Collected data
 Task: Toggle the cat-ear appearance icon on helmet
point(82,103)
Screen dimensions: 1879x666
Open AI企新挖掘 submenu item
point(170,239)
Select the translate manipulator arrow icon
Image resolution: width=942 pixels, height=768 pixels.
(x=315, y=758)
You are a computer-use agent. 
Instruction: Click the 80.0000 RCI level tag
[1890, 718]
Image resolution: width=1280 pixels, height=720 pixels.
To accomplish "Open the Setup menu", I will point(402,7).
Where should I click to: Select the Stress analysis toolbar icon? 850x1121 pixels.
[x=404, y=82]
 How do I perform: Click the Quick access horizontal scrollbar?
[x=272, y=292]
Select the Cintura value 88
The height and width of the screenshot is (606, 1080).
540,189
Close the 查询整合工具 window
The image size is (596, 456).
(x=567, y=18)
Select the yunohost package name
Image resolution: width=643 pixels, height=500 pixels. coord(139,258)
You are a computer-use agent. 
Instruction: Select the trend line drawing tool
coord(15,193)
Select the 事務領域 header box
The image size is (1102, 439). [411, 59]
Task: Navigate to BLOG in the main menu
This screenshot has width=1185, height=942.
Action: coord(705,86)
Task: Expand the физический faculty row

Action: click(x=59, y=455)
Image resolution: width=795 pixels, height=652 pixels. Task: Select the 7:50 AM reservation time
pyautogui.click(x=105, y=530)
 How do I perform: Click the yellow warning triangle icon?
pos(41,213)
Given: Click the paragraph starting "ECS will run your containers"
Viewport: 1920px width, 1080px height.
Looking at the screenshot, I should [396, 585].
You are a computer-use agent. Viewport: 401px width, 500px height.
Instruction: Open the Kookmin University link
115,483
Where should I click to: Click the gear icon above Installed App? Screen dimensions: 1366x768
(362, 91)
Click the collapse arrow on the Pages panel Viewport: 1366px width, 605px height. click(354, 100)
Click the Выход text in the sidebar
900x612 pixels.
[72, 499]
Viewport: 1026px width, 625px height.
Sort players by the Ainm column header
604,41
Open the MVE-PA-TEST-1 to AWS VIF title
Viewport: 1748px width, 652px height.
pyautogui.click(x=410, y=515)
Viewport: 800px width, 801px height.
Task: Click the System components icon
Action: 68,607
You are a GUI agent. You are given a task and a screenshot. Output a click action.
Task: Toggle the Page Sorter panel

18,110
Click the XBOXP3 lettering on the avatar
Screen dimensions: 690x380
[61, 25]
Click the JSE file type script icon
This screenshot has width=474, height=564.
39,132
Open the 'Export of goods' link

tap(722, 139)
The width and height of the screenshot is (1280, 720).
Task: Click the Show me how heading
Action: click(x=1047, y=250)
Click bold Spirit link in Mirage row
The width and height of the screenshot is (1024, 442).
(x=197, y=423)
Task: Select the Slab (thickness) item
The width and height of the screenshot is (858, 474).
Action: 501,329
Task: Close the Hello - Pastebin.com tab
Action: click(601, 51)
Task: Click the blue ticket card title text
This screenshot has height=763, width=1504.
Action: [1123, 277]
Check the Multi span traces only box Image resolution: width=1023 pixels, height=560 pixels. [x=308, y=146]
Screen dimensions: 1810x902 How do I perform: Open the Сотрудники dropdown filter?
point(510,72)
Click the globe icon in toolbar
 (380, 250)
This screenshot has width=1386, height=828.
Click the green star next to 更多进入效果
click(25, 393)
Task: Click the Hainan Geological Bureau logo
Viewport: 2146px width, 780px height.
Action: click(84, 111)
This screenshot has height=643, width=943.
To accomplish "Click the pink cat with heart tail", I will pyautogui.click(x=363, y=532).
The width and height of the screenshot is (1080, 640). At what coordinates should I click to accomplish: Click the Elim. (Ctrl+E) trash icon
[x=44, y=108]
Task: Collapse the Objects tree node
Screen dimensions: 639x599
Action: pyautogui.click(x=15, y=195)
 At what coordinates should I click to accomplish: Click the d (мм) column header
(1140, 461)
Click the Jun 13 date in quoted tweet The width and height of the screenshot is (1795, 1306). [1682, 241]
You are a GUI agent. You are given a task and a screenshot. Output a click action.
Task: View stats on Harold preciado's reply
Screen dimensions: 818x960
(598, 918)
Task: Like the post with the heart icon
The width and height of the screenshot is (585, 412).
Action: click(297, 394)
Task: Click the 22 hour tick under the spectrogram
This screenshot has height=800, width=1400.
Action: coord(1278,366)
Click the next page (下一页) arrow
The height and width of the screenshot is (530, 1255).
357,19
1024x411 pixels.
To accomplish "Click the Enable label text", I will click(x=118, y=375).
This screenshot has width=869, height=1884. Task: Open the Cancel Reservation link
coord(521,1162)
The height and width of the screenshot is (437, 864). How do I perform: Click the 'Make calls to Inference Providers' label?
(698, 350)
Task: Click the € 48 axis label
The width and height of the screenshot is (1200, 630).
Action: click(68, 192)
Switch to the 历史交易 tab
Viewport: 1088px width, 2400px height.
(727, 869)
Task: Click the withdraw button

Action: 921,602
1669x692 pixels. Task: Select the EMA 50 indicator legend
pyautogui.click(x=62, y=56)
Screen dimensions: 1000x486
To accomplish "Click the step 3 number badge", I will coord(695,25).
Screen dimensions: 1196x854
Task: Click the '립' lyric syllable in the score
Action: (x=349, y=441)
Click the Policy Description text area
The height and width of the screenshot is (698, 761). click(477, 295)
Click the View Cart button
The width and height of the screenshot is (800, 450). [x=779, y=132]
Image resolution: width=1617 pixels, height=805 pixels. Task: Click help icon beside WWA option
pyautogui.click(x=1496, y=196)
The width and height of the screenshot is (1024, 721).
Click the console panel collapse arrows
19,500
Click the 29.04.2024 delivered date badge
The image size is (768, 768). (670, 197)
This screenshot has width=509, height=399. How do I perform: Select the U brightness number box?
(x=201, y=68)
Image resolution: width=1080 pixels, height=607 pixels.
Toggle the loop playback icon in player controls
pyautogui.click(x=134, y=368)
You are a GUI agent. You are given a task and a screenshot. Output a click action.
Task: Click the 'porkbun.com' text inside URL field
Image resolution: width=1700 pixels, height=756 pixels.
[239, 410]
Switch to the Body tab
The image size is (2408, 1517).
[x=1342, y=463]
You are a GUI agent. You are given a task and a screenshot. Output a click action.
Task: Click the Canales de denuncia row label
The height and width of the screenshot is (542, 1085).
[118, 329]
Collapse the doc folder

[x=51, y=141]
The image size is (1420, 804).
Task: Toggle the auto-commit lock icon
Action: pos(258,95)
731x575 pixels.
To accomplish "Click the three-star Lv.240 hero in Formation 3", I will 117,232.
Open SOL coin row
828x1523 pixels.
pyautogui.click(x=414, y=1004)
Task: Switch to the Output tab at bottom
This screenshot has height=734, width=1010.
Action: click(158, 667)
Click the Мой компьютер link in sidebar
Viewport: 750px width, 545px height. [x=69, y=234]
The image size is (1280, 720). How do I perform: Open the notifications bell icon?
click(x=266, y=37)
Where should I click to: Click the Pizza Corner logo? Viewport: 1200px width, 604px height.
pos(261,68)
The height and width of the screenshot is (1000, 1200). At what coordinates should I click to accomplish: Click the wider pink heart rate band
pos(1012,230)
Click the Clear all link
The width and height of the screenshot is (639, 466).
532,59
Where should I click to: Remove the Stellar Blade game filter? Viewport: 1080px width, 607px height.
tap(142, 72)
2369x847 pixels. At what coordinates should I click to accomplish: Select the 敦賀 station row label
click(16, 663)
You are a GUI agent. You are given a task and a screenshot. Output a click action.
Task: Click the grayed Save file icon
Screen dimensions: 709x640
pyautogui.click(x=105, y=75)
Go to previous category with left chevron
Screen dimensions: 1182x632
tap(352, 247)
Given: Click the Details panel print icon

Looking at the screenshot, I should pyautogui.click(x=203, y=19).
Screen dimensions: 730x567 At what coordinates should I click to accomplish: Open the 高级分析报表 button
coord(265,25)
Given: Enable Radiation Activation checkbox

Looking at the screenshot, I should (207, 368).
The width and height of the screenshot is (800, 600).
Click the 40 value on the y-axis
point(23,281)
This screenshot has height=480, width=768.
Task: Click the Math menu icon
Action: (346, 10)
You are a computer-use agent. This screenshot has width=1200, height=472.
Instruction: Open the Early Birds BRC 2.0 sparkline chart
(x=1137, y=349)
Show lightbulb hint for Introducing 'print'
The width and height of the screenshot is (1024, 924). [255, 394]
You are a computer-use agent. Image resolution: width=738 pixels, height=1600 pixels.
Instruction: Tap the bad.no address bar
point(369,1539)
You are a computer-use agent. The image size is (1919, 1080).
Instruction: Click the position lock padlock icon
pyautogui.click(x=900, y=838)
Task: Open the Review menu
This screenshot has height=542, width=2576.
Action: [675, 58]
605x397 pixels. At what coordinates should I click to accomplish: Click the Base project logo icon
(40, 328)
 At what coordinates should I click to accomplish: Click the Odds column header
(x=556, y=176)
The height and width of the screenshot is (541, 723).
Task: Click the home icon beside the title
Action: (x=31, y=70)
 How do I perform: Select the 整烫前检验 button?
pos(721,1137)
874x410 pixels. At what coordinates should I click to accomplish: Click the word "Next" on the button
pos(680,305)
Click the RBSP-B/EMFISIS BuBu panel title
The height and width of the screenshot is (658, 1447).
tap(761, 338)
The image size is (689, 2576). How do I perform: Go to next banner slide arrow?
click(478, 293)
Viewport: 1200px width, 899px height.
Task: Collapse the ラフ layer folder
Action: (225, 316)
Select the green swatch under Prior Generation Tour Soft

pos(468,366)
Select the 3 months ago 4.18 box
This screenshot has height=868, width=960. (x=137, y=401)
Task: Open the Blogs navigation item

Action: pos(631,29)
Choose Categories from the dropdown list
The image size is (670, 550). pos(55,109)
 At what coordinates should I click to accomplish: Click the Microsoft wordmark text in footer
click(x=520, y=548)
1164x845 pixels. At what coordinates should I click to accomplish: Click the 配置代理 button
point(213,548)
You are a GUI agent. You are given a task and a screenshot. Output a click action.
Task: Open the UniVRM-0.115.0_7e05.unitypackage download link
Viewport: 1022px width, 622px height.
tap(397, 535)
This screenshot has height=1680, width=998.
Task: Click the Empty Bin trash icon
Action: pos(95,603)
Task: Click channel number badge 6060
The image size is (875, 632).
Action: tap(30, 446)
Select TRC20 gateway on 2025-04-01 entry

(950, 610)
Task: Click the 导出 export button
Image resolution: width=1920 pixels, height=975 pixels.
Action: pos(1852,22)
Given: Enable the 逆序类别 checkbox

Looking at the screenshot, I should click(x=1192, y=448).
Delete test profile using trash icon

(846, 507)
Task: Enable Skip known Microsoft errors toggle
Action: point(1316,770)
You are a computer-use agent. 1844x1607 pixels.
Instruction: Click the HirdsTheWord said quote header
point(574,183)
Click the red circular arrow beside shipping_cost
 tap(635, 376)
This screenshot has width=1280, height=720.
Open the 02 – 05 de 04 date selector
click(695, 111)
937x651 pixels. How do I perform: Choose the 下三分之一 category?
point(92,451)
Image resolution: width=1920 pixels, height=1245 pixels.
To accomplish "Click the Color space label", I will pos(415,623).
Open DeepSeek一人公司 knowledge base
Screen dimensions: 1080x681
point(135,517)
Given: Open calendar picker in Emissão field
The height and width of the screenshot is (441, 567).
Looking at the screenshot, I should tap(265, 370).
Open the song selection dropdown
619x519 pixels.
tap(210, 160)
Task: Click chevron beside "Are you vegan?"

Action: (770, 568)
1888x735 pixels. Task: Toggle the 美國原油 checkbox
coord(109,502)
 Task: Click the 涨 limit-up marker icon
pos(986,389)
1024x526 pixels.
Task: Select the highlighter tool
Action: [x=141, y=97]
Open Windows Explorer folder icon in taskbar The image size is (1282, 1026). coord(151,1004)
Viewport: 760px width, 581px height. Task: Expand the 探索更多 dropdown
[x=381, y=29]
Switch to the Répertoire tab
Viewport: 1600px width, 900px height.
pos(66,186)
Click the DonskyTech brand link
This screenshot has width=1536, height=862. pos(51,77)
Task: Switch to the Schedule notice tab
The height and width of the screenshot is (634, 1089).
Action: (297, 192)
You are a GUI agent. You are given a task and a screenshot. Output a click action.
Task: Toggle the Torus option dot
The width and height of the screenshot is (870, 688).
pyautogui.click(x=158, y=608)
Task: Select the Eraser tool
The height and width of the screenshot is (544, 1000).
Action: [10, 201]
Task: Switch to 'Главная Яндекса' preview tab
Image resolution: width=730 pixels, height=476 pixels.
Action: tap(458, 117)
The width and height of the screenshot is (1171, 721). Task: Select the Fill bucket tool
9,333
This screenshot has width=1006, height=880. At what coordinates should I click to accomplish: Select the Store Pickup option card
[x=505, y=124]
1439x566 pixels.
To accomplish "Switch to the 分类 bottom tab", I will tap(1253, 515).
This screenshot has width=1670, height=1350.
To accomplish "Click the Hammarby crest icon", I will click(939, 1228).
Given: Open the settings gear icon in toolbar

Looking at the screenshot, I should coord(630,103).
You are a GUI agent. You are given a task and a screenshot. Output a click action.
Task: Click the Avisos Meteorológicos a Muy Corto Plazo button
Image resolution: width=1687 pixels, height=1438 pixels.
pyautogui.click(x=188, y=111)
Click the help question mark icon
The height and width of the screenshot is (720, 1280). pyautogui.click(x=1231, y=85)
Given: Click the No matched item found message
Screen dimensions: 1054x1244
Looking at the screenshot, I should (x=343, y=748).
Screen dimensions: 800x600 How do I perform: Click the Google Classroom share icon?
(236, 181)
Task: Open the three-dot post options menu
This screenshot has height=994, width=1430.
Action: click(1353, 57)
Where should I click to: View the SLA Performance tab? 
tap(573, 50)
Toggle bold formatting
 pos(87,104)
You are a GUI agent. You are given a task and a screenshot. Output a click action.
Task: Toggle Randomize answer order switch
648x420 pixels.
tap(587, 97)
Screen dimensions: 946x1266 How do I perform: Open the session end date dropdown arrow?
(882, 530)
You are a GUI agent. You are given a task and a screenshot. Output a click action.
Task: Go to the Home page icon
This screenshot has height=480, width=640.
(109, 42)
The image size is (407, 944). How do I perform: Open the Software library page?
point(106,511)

Task brief »
When the records above are checked line by line, how many lines contain the word "bottom"? Please give only that number.

Task output »
2